• Texto fornecido:

━━━━━━

Os relatos de maus-tratos, de negligências e mesmo de abandonos, não são uma realidade apenas da nossa contemporaneidade, são encontrados na mitologia ocidental, em rituais de iniciação ou de passagem para a idade adulta, fazendo parte da história cultural da humanidade. Ao longo da nossa História, a violência intrafamiliar foi uma prática instituída, sem qualquer penalização criminal. A título de exemplo, segundo a Lei das Doze Tábuas (séc. V a.C.), a Lex Duodecim Tabularum: o pater familias tinha vitae necisque potestas, isto é, o pai tinha poderes de vida ou de morte sobre seus filhos.
Em agosto assinala-se quase uma década desde que entrou em vigor, em Portugal, a Convenção do Conselho da Europa para a Prevenção e o Combate à Violência contra as Mulheres e a Violência Doméstica. Recorde-se que a Convenção do Conselho da Europa para a Prevenção e o Combate à Violência contra as Mulheres e a Violência Doméstica foi adotada em Istambul, a 11 de maio de 2011, tendo sido aprovada pelo governo português a 16 de novembro de 2012 e ratificada pela Assembleia da República a 21 de janeiro de 2013. Entrou em vigor em Portugal a 1 de agosto de 2014. São 8 anos, para sermos mais precisos. Esta Convenção, um instrumento jurídico vinculativo, de âmbito internacional, mais conhecida por Convenção de Istambul, reconhece a existência da categoria de género socialmente construída que, segundo os seus signatários, compele mulheres e homens em posicionamentos sociais, com comportamentos específicos ou expectáveis associados, os quais de alguma forma geram estereótipos e preconceitos que podem vir, malgrado de forma primária, legitimar socialmente a violência contra as mulheres, raparigas e meninas.
Ao nível da Educação, torna-se necessário reforçar o desenvolvimento de ações sobre temas como, por exemplo: a igualdade entre mulheres e homens, os papéis não estereotipados dos géneros, o respeito mútuo, a resolução não violenta dos conflitos nas relações interpessoais, entre outros. A violência intrafamiliar é uma experiência que deixa traumas, que costuma ter uma série de repercussões, pois nessas situações, não é apenas a pessoa agredida que sofre, mas todos os membros da família que convivem, direta ou indiretamente, com a violência.

━━━━━━

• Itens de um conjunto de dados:

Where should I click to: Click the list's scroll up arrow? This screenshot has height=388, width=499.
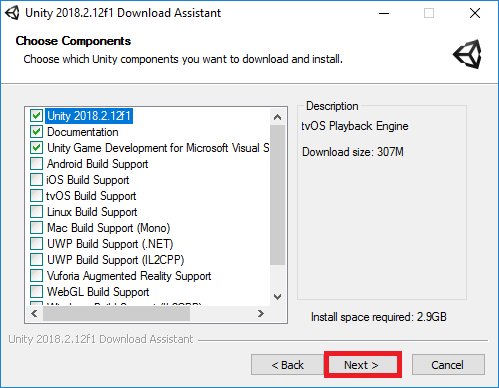(277, 117)
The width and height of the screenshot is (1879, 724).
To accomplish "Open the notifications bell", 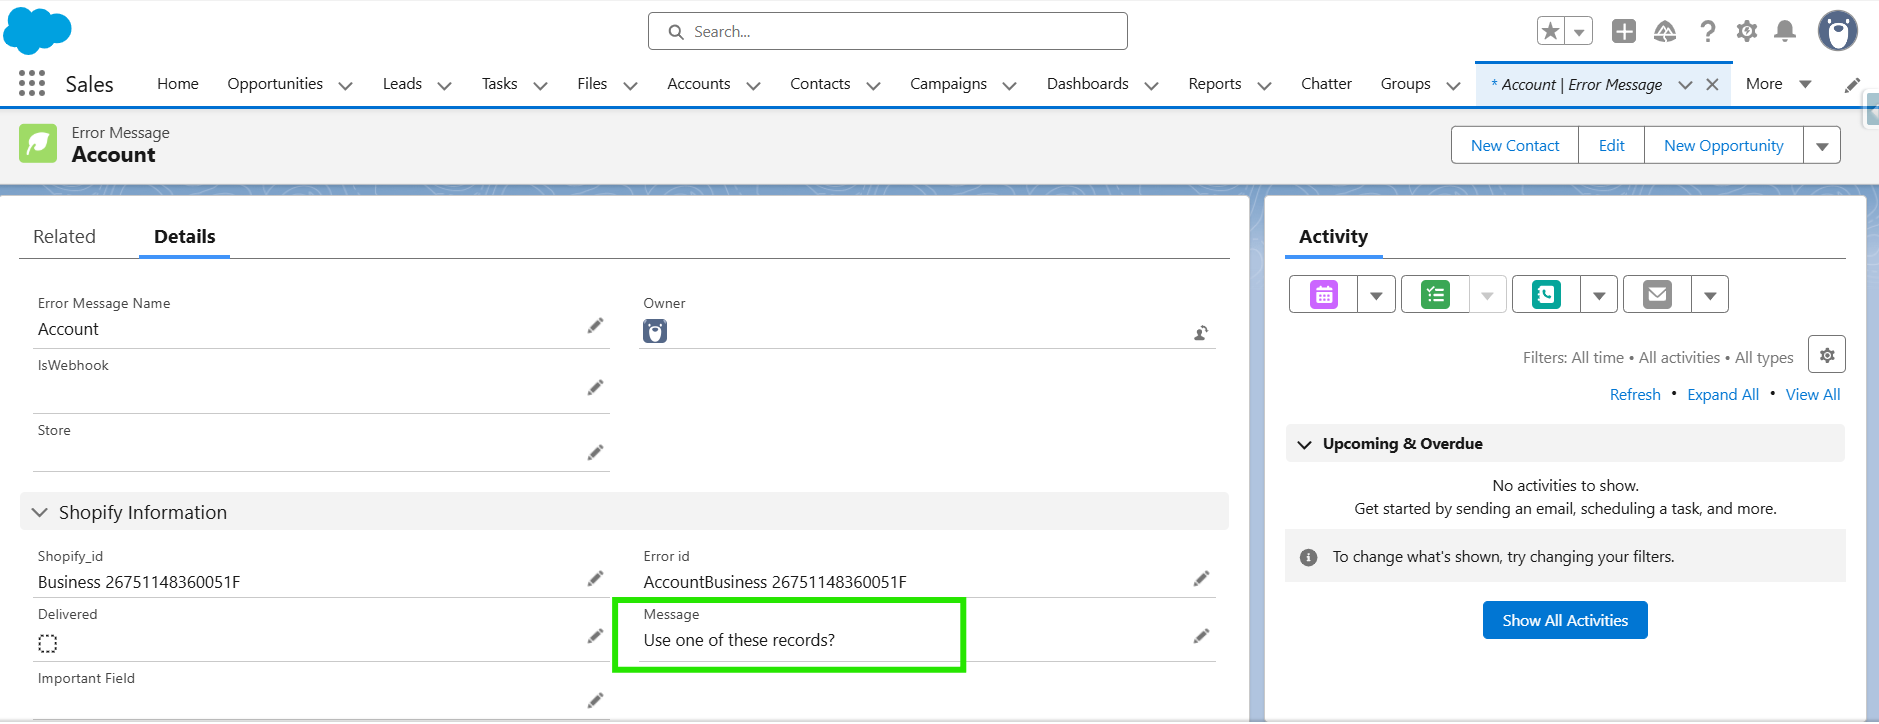I will (1784, 32).
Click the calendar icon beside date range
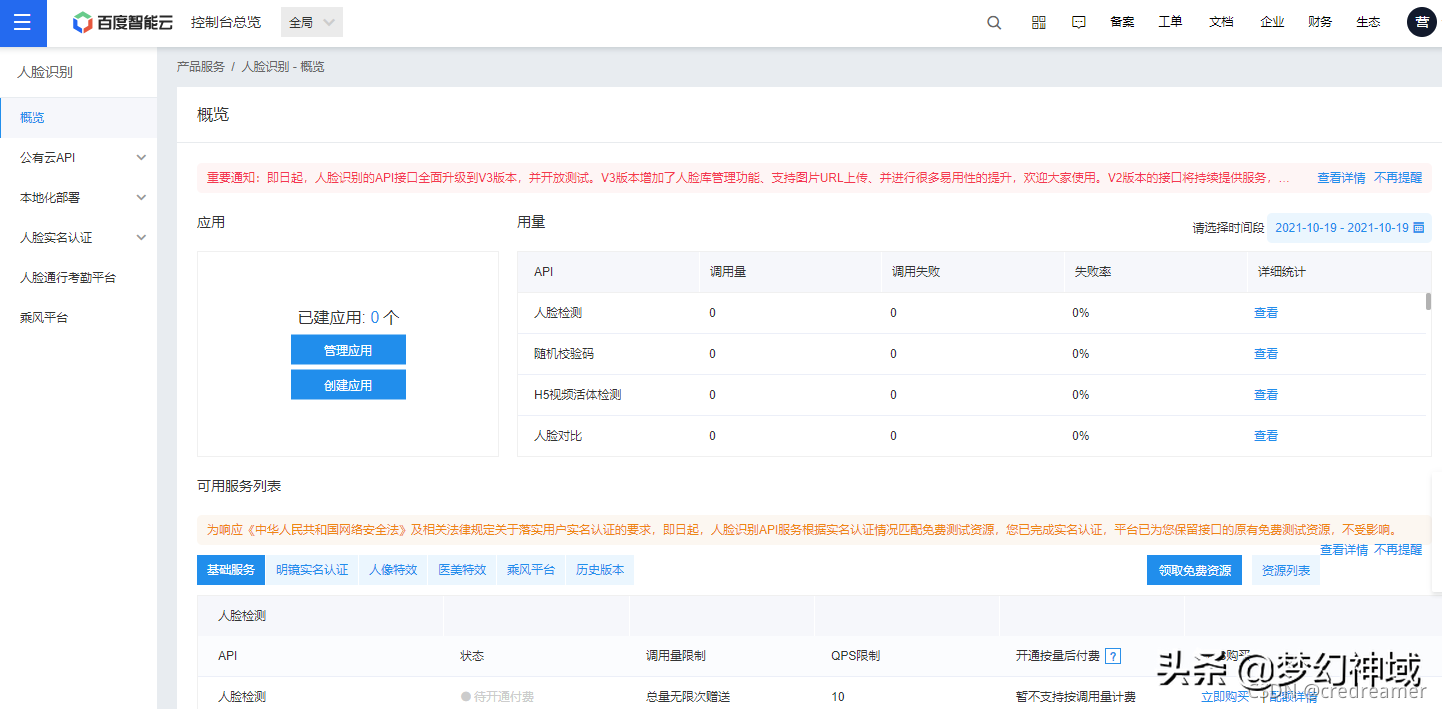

━━━━━━

• Instruções de trabalho:
(1) Indique se cada uma das afirmações seguintes está de acordo com o texto sobre a violência intrafamiliar, respondendo sim ou não e citando literalmente as palavras do texto que o decidem. (a) A Convenção foi adotada em Istambul a 11 de maio de 2011. (b) A Convenção foi ratificada pela Assembleia da República a 16 de novembro de 2012. (c) Segundo a Lei das Doze Tábuas, o pai tinha poderes de vida ou de morte sobre os filhos.
(2) Enumere todos os temas que o texto sobre a violência intrafamiliar apresenta como exemplos de ações a reforçar ao nível da Educação.
(3) Transcreva literalmente o trecho do texto sobre a violência intrafamiliar que começa em "Ao nível da" e segue até "com a violência.".

• Respostas às tarefas:
(1)
(a) Sim: "foi adotada em Istambul, a 11 de maio de 2011".
(b) Não: "ratificada pela Assembleia da República a 21 de janeiro de 2013".
(c) Sim: "o pai tinha poderes de vida ou de morte sobre seus filhos".

(2)
- a igualdade entre mulheres e homens
- os papéis não estereotipados dos géneros
- o respeito mútuo
- a resolução não violenta dos conflitos nas relações interpessoais

(3)
Ao nível da Educação, torna-se necessário reforçar o desenvolvimento de ações sobre temas como, por exemplo: a igualdade entre mulheres e homens, os papéis não estereotipados dos géneros, o respeito mútuo, a resolução não violenta dos conflitos nas relações interpessoais, entre outros. A violência intrafamiliar é uma experiência que deixa traumas, que costuma ter uma série de repercussões, pois nessas situações, não é apenas a pessoa agredida que sofre, mas todos os membros da família que convivem, direta ou indiretamente, com a violência.